> _Brief_
All of the entries are to be written out again verbatim.

----------------------------------------

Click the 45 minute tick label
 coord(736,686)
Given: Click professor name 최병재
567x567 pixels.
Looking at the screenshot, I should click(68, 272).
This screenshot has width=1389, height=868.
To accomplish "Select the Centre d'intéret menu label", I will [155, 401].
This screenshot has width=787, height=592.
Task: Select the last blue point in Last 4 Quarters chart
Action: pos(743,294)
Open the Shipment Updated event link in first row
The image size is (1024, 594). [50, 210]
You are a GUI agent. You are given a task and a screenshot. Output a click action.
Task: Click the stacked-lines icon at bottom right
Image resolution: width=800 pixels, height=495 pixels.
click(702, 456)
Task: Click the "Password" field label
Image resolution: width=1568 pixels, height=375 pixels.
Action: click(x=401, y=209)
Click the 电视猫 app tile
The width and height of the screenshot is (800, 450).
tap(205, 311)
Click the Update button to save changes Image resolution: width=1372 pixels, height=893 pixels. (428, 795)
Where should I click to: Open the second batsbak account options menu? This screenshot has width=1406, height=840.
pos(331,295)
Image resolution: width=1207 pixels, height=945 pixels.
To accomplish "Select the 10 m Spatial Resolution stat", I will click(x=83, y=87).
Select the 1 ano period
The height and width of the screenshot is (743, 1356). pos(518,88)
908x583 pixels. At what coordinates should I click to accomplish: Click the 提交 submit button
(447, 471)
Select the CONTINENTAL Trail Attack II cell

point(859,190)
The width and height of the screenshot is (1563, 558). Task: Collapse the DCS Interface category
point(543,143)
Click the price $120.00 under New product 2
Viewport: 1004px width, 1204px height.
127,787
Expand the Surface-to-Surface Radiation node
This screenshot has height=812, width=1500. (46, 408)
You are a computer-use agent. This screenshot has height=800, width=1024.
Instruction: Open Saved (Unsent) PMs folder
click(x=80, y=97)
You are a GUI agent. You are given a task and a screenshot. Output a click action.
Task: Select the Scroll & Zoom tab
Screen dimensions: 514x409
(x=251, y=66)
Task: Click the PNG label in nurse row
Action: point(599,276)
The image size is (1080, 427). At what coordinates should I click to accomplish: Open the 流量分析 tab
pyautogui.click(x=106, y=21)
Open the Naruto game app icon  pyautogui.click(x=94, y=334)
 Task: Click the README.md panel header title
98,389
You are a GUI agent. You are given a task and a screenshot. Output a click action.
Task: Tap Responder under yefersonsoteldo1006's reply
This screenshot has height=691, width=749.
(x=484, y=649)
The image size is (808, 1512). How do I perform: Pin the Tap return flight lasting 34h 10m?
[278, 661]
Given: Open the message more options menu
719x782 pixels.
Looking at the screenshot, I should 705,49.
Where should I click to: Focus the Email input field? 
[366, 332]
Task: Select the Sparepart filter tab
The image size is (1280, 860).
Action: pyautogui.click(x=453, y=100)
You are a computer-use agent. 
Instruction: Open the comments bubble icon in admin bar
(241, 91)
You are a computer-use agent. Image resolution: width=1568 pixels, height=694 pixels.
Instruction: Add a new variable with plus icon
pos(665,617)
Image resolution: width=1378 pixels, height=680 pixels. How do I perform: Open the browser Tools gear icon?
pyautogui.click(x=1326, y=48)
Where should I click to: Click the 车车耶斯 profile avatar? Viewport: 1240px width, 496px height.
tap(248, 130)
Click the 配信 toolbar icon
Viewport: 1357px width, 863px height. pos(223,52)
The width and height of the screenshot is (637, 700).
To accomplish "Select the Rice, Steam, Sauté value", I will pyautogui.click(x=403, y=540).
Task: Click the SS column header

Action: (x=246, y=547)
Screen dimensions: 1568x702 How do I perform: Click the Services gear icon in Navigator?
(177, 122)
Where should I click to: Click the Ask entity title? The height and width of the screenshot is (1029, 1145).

----------------------------------------

> _Finished exercise_
Click the 45 minute tick label
 coord(736,686)
Given: Click professor name 최병재
567x567 pixels.
Looking at the screenshot, I should click(68, 272).
This screenshot has width=1389, height=868.
To accomplish "Select the Centre d'intéret menu label", I will [155, 401].
This screenshot has width=787, height=592.
Task: Select the last blue point in Last 4 Quarters chart
Action: pos(743,294)
Open the Shipment Updated event link in first row
The image size is (1024, 594). [50, 210]
You are a GUI agent. You are given a task and a screenshot. Output a click action.
Task: Click the stacked-lines icon at bottom right
Image resolution: width=800 pixels, height=495 pixels.
click(702, 456)
Task: Click the "Password" field label
Image resolution: width=1568 pixels, height=375 pixels.
Action: click(x=401, y=209)
Click the 电视猫 app tile
The width and height of the screenshot is (800, 450).
tap(205, 311)
Click the Update button to save changes Image resolution: width=1372 pixels, height=893 pixels. (428, 795)
Where should I click to: Open the second batsbak account options menu? This screenshot has width=1406, height=840.
pos(331,295)
Image resolution: width=1207 pixels, height=945 pixels.
To accomplish "Select the 10 m Spatial Resolution stat", I will click(x=83, y=87).
Select the 1 ano period
The height and width of the screenshot is (743, 1356). pos(518,88)
908x583 pixels. At what coordinates should I click to accomplish: Click the 提交 submit button
(447, 471)
Select the CONTINENTAL Trail Attack II cell

point(859,190)
The width and height of the screenshot is (1563, 558). Task: Collapse the DCS Interface category
point(543,143)
Click the price $120.00 under New product 2
Viewport: 1004px width, 1204px height.
127,787
Expand the Surface-to-Surface Radiation node
This screenshot has height=812, width=1500. (46, 408)
You are a computer-use agent. This screenshot has height=800, width=1024.
Instruction: Open Saved (Unsent) PMs folder
click(x=80, y=97)
You are a GUI agent. You are given a task and a screenshot. Output a click action.
Task: Select the Scroll & Zoom tab
Screen dimensions: 514x409
(x=251, y=66)
Task: Click the PNG label in nurse row
Action: point(599,276)
The image size is (1080, 427). At what coordinates should I click to accomplish: Open the 流量分析 tab
pyautogui.click(x=106, y=21)
Open the Naruto game app icon  pyautogui.click(x=94, y=334)
 Task: Click the README.md panel header title
98,389
You are a GUI agent. You are given a task and a screenshot. Output a click action.
Task: Tap Responder under yefersonsoteldo1006's reply
This screenshot has height=691, width=749.
(x=484, y=649)
The image size is (808, 1512). How do I perform: Pin the Tap return flight lasting 34h 10m?
[278, 661]
Given: Open the message more options menu
719x782 pixels.
Looking at the screenshot, I should 705,49.
Where should I click to: Focus the Email input field? 
[366, 332]
Task: Select the Sparepart filter tab
The image size is (1280, 860).
Action: pyautogui.click(x=453, y=100)
You are a computer-use agent. 
Instruction: Open the comments bubble icon in admin bar
(241, 91)
You are a computer-use agent. Image resolution: width=1568 pixels, height=694 pixels.
Instruction: Add a new variable with plus icon
pos(665,617)
Image resolution: width=1378 pixels, height=680 pixels. How do I perform: Open the browser Tools gear icon?
pyautogui.click(x=1326, y=48)
Where should I click to: Click the 车车耶斯 profile avatar? Viewport: 1240px width, 496px height.
tap(248, 130)
Click the 配信 toolbar icon
Viewport: 1357px width, 863px height. pos(223,52)
The width and height of the screenshot is (637, 700).
To accomplish "Select the Rice, Steam, Sauté value", I will pyautogui.click(x=403, y=540).
Task: Click the SS column header

Action: (x=246, y=547)
Screen dimensions: 1568x702 How do I perform: Click the Services gear icon in Navigator?
(177, 122)
Where should I click to: Click the Ask entity title? The height and width of the screenshot is (1029, 1145).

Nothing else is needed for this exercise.